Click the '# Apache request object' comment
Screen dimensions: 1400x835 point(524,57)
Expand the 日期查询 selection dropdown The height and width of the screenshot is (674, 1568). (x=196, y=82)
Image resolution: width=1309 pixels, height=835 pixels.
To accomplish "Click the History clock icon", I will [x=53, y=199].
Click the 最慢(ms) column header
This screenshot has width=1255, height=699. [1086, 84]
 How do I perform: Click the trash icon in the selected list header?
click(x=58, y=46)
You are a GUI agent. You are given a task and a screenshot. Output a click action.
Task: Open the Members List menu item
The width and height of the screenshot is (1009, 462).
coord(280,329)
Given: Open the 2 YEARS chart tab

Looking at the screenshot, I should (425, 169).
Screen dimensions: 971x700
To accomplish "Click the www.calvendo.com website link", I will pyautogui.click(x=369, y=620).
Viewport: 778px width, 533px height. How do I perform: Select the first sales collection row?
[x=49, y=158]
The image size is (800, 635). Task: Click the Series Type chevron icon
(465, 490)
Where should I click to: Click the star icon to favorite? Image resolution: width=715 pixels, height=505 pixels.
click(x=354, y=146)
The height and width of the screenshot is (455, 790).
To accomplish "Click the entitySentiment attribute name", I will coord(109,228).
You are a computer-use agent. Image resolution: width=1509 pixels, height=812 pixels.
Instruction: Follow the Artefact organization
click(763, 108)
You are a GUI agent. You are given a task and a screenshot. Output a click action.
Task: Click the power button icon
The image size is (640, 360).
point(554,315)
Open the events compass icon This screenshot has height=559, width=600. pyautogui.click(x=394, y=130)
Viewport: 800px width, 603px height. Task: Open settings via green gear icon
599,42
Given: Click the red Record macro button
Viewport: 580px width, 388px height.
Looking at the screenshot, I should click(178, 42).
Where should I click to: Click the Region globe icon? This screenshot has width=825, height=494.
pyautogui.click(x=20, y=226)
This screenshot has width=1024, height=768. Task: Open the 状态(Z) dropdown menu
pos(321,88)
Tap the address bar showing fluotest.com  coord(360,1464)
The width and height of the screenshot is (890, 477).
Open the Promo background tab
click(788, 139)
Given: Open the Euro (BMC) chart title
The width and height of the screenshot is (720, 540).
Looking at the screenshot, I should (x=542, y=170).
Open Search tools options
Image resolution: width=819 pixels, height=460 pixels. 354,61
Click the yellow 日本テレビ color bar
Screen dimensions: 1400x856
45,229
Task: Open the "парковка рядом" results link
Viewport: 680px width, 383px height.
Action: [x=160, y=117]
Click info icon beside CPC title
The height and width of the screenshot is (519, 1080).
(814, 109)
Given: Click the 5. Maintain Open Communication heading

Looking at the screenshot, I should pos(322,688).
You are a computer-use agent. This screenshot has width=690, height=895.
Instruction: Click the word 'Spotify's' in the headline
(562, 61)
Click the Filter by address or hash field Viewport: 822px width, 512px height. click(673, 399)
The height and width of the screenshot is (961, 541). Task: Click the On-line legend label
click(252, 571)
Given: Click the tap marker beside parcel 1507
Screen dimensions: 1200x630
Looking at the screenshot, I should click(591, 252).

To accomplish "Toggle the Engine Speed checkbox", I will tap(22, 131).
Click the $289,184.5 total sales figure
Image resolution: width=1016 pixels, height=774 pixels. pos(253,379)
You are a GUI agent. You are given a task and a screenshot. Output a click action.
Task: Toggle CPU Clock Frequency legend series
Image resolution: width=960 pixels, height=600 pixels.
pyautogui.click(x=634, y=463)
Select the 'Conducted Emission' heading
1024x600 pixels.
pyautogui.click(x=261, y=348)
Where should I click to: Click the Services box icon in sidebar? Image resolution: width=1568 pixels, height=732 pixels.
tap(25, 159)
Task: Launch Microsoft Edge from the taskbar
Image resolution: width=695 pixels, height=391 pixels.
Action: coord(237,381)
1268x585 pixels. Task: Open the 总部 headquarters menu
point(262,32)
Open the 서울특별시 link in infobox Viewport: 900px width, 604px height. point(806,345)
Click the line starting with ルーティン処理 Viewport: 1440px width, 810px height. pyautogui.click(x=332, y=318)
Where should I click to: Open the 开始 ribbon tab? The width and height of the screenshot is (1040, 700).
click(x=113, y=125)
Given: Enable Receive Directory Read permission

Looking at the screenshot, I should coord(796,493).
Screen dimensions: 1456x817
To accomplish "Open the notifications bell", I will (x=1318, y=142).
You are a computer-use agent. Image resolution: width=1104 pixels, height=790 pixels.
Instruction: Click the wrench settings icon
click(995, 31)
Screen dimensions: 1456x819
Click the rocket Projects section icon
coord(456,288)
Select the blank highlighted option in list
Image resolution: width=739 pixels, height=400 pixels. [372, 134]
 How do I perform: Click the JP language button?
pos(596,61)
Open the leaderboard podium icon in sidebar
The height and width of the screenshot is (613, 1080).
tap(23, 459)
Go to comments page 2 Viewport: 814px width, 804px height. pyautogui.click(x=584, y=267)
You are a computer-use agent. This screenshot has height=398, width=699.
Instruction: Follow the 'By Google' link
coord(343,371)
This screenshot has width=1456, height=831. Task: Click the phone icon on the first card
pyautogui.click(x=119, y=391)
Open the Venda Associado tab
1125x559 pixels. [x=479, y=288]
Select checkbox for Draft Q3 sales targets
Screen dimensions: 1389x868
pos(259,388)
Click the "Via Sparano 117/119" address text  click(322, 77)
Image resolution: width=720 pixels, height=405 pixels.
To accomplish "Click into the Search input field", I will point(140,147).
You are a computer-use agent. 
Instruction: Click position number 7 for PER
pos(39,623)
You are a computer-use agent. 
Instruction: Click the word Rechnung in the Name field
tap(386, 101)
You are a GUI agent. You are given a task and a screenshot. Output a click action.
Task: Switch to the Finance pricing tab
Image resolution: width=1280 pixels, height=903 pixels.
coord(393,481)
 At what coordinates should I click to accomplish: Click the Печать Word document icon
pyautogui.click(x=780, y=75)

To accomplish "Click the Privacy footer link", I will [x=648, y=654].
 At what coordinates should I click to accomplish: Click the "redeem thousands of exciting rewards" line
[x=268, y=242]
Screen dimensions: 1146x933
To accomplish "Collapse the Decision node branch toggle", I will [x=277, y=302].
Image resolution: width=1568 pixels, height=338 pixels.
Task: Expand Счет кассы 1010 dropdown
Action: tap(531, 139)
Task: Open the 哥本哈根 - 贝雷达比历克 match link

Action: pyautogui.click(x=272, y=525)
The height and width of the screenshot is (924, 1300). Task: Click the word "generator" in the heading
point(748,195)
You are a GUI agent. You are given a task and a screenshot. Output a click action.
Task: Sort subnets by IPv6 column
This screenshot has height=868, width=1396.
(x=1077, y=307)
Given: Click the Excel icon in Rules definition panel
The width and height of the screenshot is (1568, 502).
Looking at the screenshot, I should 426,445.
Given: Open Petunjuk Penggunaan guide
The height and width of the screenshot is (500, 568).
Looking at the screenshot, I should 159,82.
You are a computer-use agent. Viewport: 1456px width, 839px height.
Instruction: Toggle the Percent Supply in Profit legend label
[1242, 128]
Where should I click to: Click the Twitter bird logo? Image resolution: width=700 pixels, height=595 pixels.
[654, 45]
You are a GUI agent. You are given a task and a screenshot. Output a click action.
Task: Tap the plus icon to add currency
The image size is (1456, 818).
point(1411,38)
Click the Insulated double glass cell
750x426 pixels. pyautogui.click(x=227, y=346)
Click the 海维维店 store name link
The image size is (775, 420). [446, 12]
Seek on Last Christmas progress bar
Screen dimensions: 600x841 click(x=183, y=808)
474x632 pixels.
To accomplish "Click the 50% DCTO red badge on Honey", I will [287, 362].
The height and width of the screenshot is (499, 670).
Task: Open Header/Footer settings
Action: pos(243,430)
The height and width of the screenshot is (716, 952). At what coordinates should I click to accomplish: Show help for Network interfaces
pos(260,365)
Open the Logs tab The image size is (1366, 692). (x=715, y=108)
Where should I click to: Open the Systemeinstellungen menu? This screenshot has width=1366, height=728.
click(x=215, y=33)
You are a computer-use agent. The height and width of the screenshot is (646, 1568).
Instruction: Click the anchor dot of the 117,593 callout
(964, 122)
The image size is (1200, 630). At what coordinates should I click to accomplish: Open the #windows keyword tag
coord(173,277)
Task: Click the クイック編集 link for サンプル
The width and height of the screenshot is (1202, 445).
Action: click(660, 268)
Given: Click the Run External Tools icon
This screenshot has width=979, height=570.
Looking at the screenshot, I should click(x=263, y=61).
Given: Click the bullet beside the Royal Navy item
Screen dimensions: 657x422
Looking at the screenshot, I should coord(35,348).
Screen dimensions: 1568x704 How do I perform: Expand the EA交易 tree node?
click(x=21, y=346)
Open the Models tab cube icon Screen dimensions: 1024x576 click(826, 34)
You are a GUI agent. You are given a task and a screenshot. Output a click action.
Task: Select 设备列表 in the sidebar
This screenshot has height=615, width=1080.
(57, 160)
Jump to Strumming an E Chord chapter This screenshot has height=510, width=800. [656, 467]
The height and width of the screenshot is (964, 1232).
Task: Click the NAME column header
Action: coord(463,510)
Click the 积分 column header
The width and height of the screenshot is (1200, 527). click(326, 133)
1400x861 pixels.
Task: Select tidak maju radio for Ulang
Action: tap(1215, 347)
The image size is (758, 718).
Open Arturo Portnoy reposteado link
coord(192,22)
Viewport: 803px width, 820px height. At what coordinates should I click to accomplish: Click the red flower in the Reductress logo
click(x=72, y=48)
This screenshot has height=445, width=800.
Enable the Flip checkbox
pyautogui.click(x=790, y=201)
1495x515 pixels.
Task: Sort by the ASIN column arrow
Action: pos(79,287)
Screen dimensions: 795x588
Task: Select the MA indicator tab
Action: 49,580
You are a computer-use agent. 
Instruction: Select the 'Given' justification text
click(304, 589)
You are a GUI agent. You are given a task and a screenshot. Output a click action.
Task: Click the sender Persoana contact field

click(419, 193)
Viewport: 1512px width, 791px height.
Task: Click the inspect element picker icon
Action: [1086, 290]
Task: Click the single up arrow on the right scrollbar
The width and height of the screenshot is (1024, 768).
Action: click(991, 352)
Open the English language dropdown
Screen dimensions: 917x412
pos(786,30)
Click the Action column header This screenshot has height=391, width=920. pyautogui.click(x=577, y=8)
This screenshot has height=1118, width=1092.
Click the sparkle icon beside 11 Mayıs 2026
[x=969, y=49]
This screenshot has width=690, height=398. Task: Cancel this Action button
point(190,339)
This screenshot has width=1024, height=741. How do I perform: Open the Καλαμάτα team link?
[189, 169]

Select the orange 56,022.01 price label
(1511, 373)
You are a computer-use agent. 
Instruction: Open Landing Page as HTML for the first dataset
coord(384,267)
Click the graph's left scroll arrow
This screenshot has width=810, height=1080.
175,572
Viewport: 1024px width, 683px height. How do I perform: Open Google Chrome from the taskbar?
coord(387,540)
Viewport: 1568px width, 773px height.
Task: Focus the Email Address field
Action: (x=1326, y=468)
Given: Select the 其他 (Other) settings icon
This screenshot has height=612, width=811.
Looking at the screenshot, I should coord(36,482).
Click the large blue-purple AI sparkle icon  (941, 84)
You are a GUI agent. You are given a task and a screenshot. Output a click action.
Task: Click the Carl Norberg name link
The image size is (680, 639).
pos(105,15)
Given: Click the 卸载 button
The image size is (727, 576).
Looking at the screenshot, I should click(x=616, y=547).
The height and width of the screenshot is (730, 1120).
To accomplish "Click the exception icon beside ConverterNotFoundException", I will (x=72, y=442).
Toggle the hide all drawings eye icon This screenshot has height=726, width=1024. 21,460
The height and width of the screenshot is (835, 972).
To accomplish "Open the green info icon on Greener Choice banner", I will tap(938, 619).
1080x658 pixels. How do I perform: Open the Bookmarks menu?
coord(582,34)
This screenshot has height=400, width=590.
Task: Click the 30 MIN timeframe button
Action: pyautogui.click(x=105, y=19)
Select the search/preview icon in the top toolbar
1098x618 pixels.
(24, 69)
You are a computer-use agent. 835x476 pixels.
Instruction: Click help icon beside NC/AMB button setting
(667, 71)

■ ■ ■

• PROMPT:
Only the lines from the opening of the material through the line with "Task: Open the Members List menu item" should be echoed, exactly as written.

• EXERCISE RESULT:
Click the '# Apache request object' comment
Screen dimensions: 1400x835 point(524,57)
Expand the 日期查询 selection dropdown The height and width of the screenshot is (674, 1568). (x=196, y=82)
Image resolution: width=1309 pixels, height=835 pixels.
To accomplish "Click the History clock icon", I will [x=53, y=199].
Click the 最慢(ms) column header
This screenshot has width=1255, height=699. [1086, 84]
 How do I perform: Click the trash icon in the selected list header?
click(x=58, y=46)
You are a GUI agent. You are given a task and a screenshot. Output a click action.
Task: Open the Members List menu item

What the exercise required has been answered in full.